Rita Hayworth offrait un territoire plus prometteur car elle a rarement été au coeur de biographies renommées. Mais celle qui fut à la fois une danseuse de musicals et une actrice de séries noires fameuses n'a droit qu'à moins de vingt pages.
Sa trajectoire est réduite à une peau de chagrin et Martinez se contente de l'évoquer via son long métrage le plus commenté quand Orson Welles transforma cette rousse incendiaire, l'immortelle interprète de Gilda (Charles Vidor, 1946), en blonde fatale dans La dame de Shangaï. Cette scène célèbre où son amant cinéaste sacrifia sa chevelure, provoquant un scandale retentissant, qui n'épargnera pas le film d'un échec commercial, est reprise ici et  analysée comme le pivot existentel de Rita Hayworth.

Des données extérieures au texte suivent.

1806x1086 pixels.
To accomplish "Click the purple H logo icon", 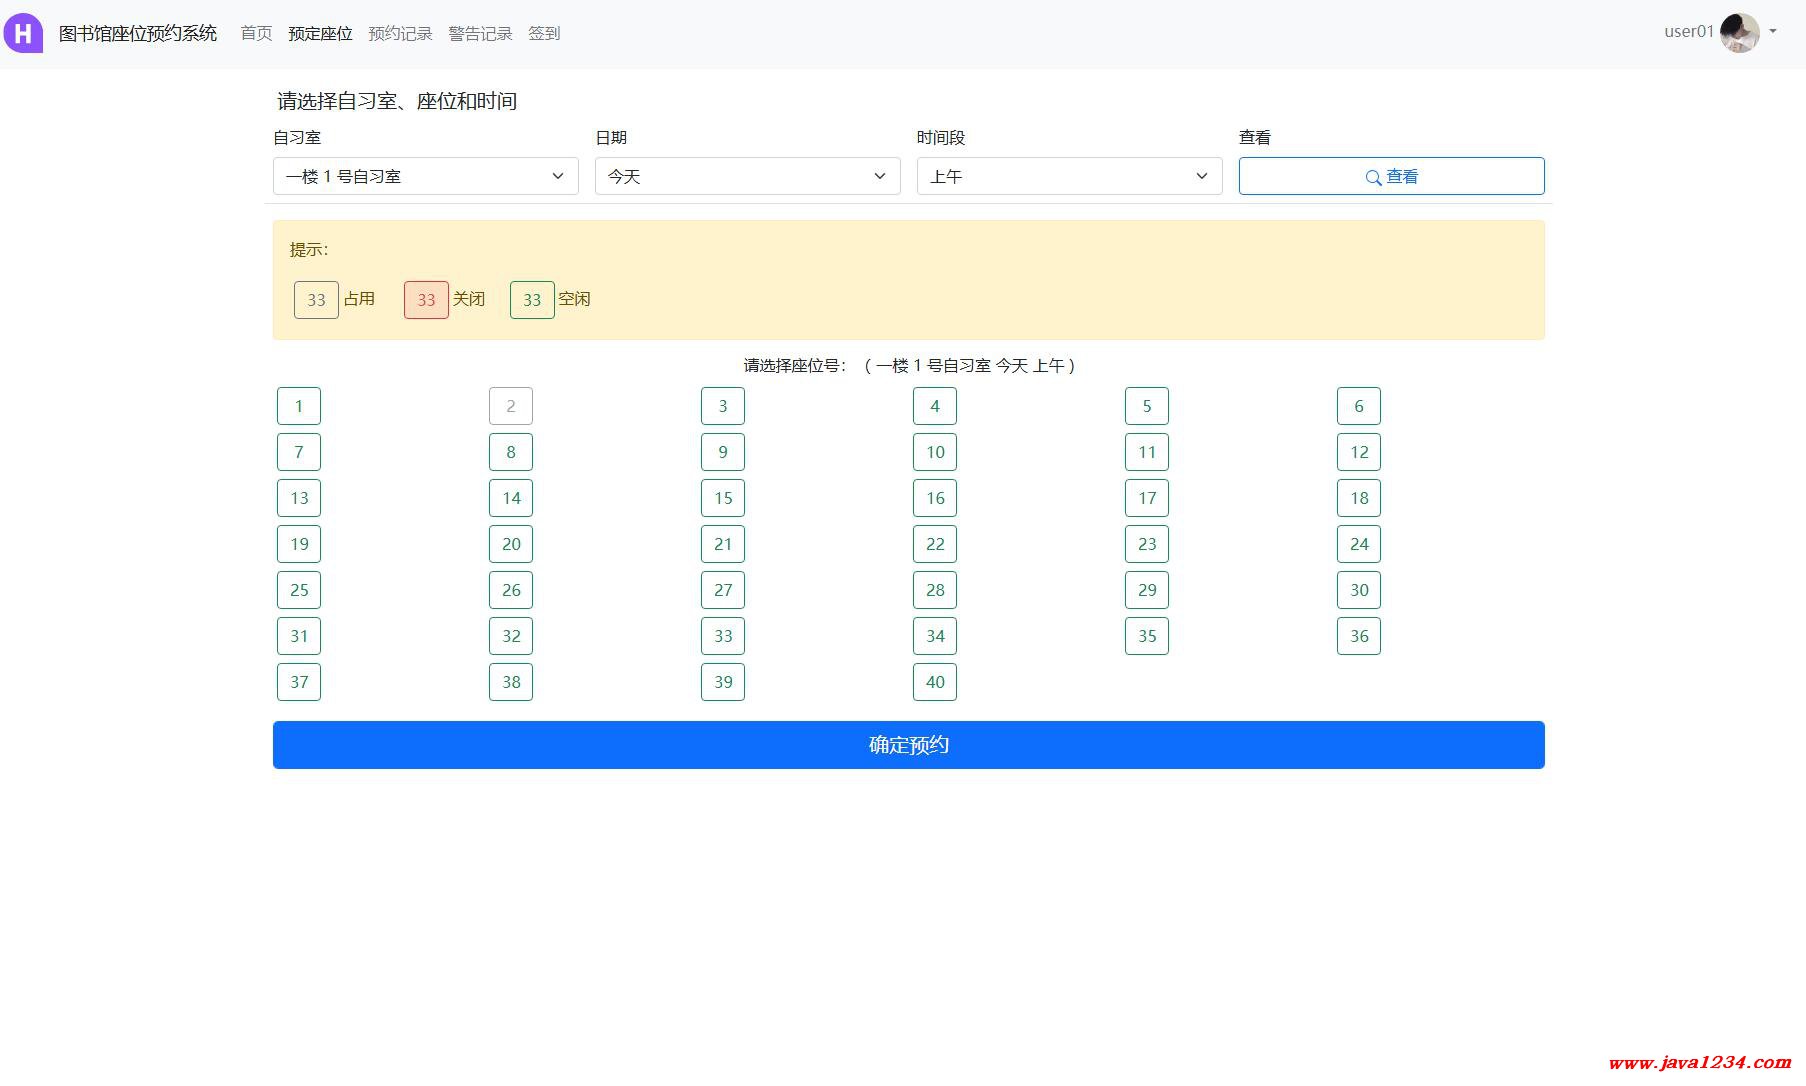I will (x=23, y=33).
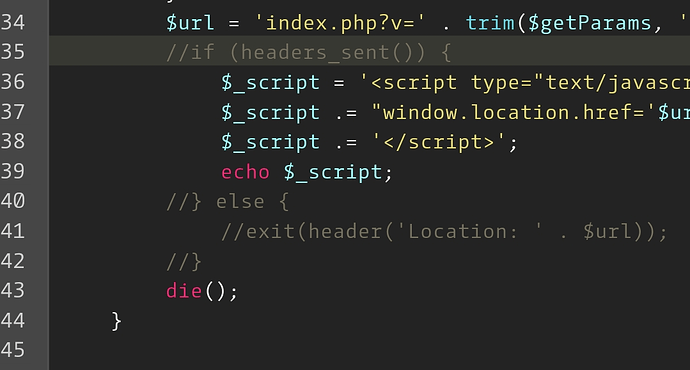Image resolution: width=690 pixels, height=370 pixels.
Task: Click the die() statement
Action: (x=202, y=291)
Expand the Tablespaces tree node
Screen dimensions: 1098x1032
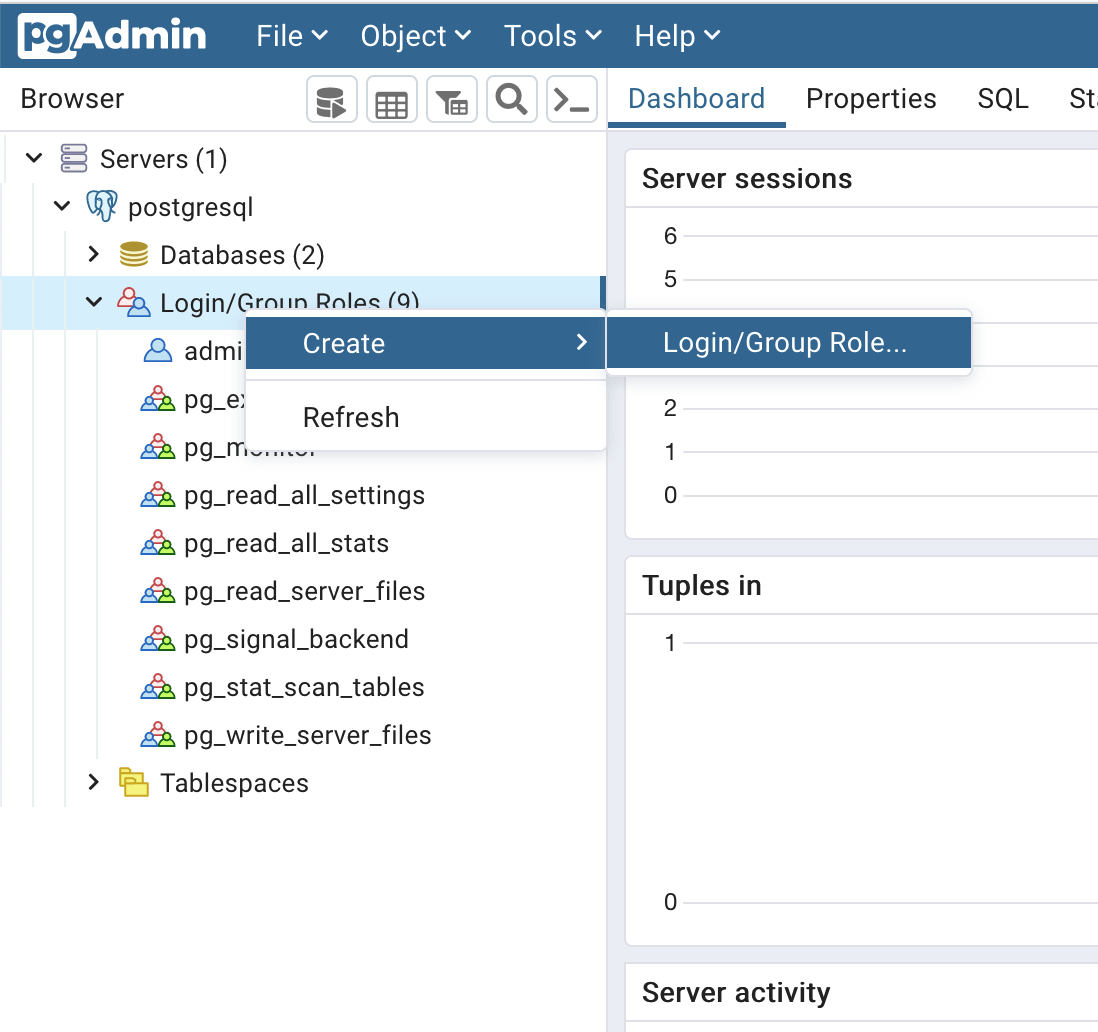94,783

S'il est vrai qu'elle a accumulé les amours malheureuses et connut une fin de vie pathétique (atteinte de la maladie d'Alzheimer), le chapitre manque cruellement d'émotion et d'originalité.
 Audrey Hepburn

Audrey Hepburn n'est pas une "déesse du sexe" comme celles qui semblent tant passionner Martinez. Est-ce ce déficit érotique qui lui vaut seulement 13 petites pages ? C'est peu dire que ce traitement est injuste alors que la femme était admirable et l'actrice divine. Mais l'auteur ne cite même aucun titre de sa prestigieuse filmographie, aucune de ses collaborations avec de grands cinéastes (Wyler, Wilder, Edwards, Huston, Cukor, quand même !).

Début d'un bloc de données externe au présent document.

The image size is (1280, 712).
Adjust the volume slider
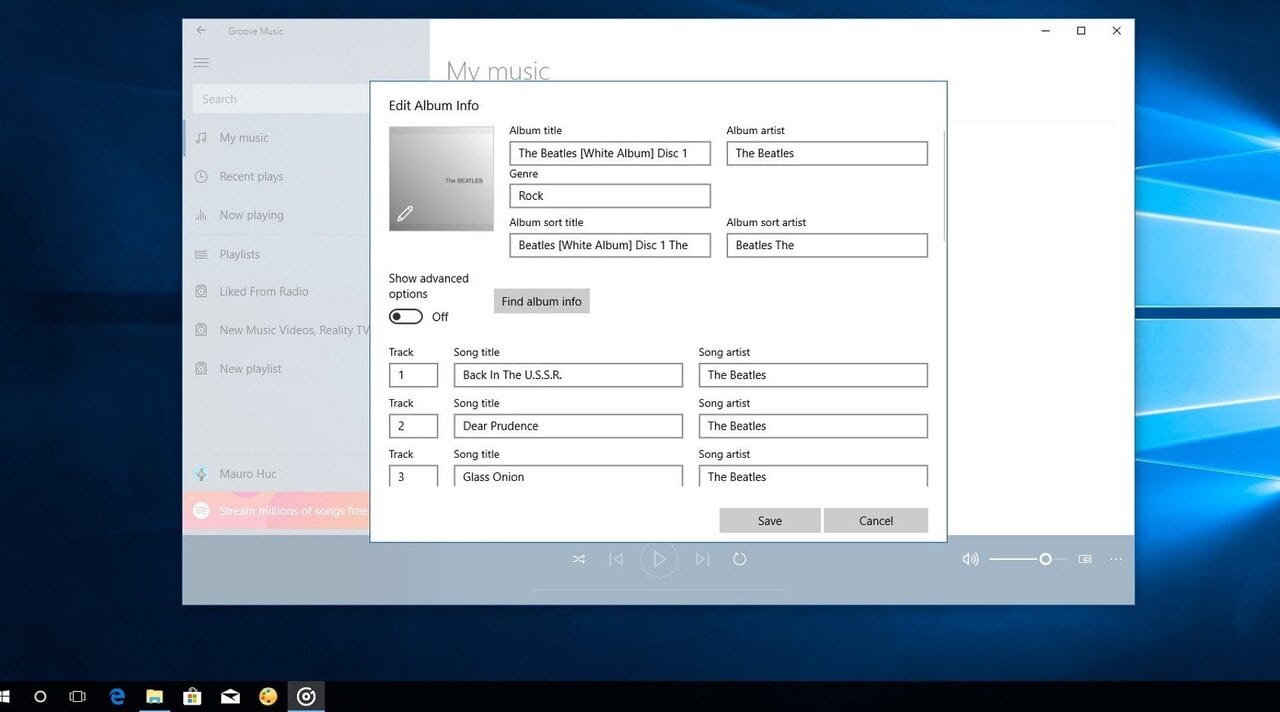coord(1044,559)
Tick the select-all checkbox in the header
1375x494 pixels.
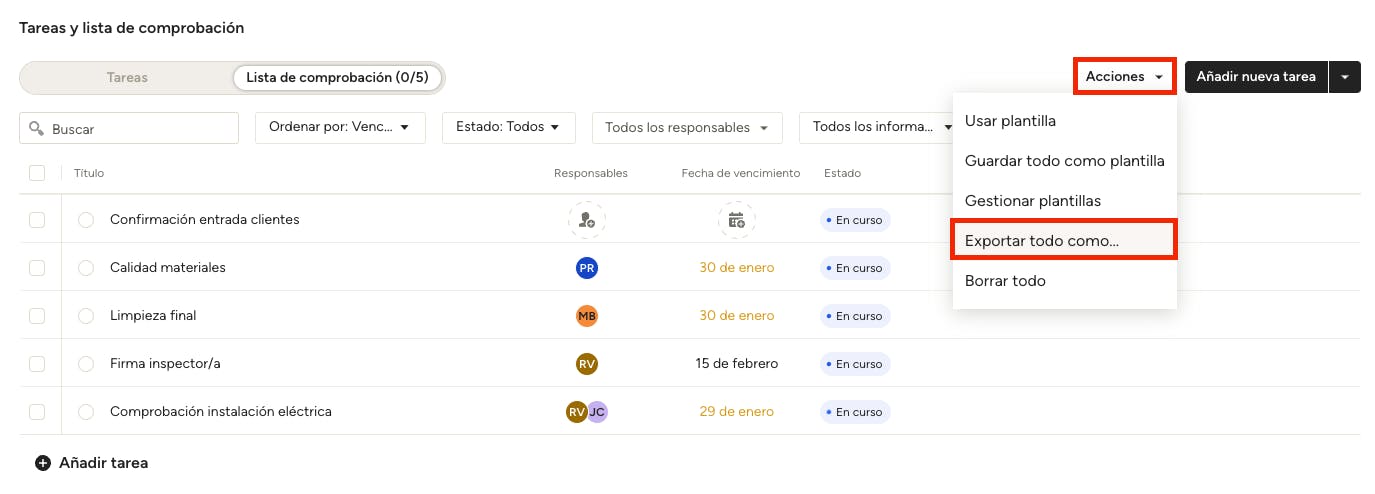(x=37, y=173)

Il ne rappelle que la jeunesse éprouvante de la jeune fille née en 1929 qui a connu mille privations dans la Hollande occupée par les nazis - expérience certes fondatrice car Audrey deviendra à la fin de sa vie une femme de coeur bouleversante auprès des miséreux. Mais c'est un peu court.
Marilyn Monroe

Marilyn Monroe est examinée sur une trentaine de pages mais c'est le chapitre le plus fort du recueil. Ce résultat est attendu tant la plus explosive blonde de Hollywood concentre les obsessions de l'auteur : en effet, la "good time girl" qui était submergée par ses névroses est un sujet d'études parfait pour Martinez.

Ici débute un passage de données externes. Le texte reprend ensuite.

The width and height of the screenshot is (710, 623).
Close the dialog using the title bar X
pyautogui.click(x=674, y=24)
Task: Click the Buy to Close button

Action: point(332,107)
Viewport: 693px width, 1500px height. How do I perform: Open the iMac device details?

Pourtant, il ouvre son portrait sur une citation mal référencée ("Tu veux me voir en Marilyn ?" ne s'adresse en effet pas à Susan Strasberg mais au photographe Ed Feingersh, comme cela est dit dans l'excellent Une blonde à Manhattan d'Adrien Gombeaud, dont j'ai parlé ici). Mais de 1936, où la jeune Norma Jean Baker de dix ans se promène devant le Grausman's chinese theatre à sa mort en 1962 en passant par le photoshoot à Long Island avec André de Diennes et le triomphe de Les hommes préfèrent les blondes (Howard Hawks, 1953), elle hante des pages intenses dont les dernières, sans ponctuation, semblent rédigées dans un état second par Martinez, littéralement en transe.

Malgré un style parfois exagérément maniéré (qui abuse du passé simple et de l'imparfait du subjonctif) et des approches peu variées (où la dimension érotique des actrices domine), ces Portraits d'idoles ne manque pas d'intérêt, juste d'originalité et d'équité. L'exercice, je le disais, est difficile, Frédéric Martinez s'y est prêté sans vraiment le dominer mais son ouvrage a le mérite de ne pas traîner en longueur avec un peu plus de 200 pages.